• [LIST OF TASKS]
1) Update the Dish Network thread text starting with "I'm using component" and going on through "(Feb 4, 2007)", changing every "receiver" to "amplifier".
2) In the Dish Network thread, what TV does sofakng own?
======== TEXT ========
You are not alone on this, but im sorry to say that I have seen no fix as of yet... Im crossing my fingers for "native passthrough" from Dish. In the meantime, i am enjoying my HD, and getting use to the SD.


----------



## James Long (Apr 17, 2003)

If sofakng set his output to 480i and 480p that would be the same as having "native pass through" for a SD channel.

Two quick questions: What type of HDTV do you own and how big is the screen?


----------



## sofakng (Oct 12, 2006)

I have a Sony 34HS420. (34" Sony CRT HDTV, 1080i native resolution)

In a few weeks I'll be hooking up my projector (Sanyo PLV-Z5 LCD projector), but my wife might not want me to keep Dish Network if I can't improve the SD quality, heh.


----------



## IDRick (Feb 16, 2007)

Interesting thread, Sofaking. I have not yet switched to Dish. I have the same tv and we love HD on this tv from cable. Analog/SD is only so,so. Just curious, it seems from my minimal reading that HDMI output is a problem with the 622. What connection did you use to the 622, component or HDMI? Switching to component may make a difference... Big SWAG on my part but may worth checking out...

I'll be watching these threads closely. The wife loves to timeshift tv programming on our main tv. If the 622 can't provide reasonable picture on SD shopping network shows, I'm in big trouble for recommending a change in TV service provider.

Best,

Rick


----------



## sofakng (Oct 12, 2006)

I'm using component cables... (fairly high quality ones)

I didn't try HDMI yet... (my receiver doesn't support it, and I don't want to hook it to my TV directly because then I'd have to switch inputs on the TV and the receiver everytime I wanted to watch TV)


----------



## thefunks67 (Feb 4, 2007)

sofakng said:


> the SD quality is really, really bad. It looks very blurry and not clear at all.


Not sure what to tell you other than my own experience.

Got my 622 installed 2 weeks ago and hooked it to my 65" Hitachi via Componenet. HD is amazing. SD is very good depending on the channel. Seems some channels have more aritfacts than others but over all my SD content on the Hitachi CRT RPTV is NOT blurry and is very usable. I dare say a bit better than D*.

Even when using the Expanded 4:3 mode of the Hitachi the picture is quite acceptable.

YMMV

-Funk


----------



## Mathew (Aug 29, 2006)

I switched from Comcast to Dish and was very happy with the results. Perhaps it varies by location? Example: With Comcast, I couldn't zoom a letterboxed picture - BSG on SciFi for example - to fit the 16x9 screen without an unwatchable picture... With Dish, it's quite acceptable. (Note I had the latest HD/DVR box with Comcast and now have the VIP622).


----------



## Virus (Sep 22, 2005)

I switched from DTV and found Dish's SD on my 622 and 211 are vastly better. SD looks quite good and watchable. This wasn't the case with DTV.


----------



## rustamust (Feb 22, 2006)

My five year old Mits. 55" with component to my 2 week old 622 has outstanding SD in strecth mode and HD is great. OTA HD is even better. Moved up from 211 after a year which was a move up after 18 months with a 811 and each move was a improvment in PQ both HD & SD.
======== THE DATA ========
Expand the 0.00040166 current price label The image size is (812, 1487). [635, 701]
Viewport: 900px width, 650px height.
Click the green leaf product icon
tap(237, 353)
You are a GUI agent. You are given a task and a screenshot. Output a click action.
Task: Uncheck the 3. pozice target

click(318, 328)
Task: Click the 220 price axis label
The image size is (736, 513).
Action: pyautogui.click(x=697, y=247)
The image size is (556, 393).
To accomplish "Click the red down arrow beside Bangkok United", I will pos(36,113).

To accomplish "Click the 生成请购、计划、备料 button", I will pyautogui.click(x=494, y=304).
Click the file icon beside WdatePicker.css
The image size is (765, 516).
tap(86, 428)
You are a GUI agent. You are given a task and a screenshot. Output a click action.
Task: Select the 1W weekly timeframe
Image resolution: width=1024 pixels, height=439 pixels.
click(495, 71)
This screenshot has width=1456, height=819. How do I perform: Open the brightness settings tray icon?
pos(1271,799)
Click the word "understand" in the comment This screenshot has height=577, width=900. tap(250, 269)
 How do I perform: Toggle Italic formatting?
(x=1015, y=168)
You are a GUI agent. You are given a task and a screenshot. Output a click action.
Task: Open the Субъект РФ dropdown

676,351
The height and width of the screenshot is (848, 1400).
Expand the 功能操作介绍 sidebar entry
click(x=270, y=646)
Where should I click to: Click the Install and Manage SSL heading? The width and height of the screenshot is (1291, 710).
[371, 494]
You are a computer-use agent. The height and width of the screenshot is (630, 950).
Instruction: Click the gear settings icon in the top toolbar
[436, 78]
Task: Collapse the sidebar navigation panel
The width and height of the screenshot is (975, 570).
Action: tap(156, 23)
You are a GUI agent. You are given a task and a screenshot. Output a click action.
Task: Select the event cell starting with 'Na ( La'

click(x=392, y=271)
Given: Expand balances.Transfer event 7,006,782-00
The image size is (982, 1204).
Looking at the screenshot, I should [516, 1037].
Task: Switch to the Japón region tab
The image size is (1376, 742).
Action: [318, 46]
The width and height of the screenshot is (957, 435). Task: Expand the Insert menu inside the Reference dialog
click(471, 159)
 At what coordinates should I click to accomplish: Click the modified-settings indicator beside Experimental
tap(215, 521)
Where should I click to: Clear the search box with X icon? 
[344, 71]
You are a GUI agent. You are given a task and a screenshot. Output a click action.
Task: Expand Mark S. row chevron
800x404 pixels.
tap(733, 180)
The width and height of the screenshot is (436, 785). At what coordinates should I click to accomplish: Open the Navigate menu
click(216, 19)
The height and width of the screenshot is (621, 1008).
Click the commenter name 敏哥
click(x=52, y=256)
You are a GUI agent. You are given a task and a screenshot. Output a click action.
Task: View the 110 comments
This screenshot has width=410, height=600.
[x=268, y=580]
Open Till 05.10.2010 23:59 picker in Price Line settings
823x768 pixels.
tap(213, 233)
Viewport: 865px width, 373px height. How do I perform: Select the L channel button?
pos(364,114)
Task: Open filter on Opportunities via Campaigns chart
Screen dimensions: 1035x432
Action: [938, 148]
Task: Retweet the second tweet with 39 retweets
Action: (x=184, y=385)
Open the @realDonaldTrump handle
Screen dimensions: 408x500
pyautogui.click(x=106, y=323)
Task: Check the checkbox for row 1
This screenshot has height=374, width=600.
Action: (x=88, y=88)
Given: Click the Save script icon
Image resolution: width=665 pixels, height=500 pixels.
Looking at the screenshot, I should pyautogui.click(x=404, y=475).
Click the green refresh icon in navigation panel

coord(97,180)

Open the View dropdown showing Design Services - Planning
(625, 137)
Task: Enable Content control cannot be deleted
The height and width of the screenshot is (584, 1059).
========
• [ANSWERS]
1)
I'm using component cables... (fairly high quality ones)

I didn't try HDMI yet... (my amplifier doesn't support it, and I don't want to hook it to my TV directly because then I'd have to switch inputs on the TV and the amplifier everytime I wanted to watch TV)


----------



## thefunks67 (Feb 4, 2007)

2) A Sony 34HS420, a 34" Sony CRT HDTV with 1080i native resolution.